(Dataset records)
--- START ---

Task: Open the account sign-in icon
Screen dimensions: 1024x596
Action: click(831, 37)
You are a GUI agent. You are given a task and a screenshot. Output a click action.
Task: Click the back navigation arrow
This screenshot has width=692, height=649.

--- END ---

Every record above must be printed again exactly as it stands.

Task: Open the account sign-in icon
Screen dimensions: 1024x596
Action: click(831, 37)
You are a GUI agent. You are given a task and a screenshot. Output a click action.
Task: Click the back navigation arrow
This screenshot has width=692, height=649.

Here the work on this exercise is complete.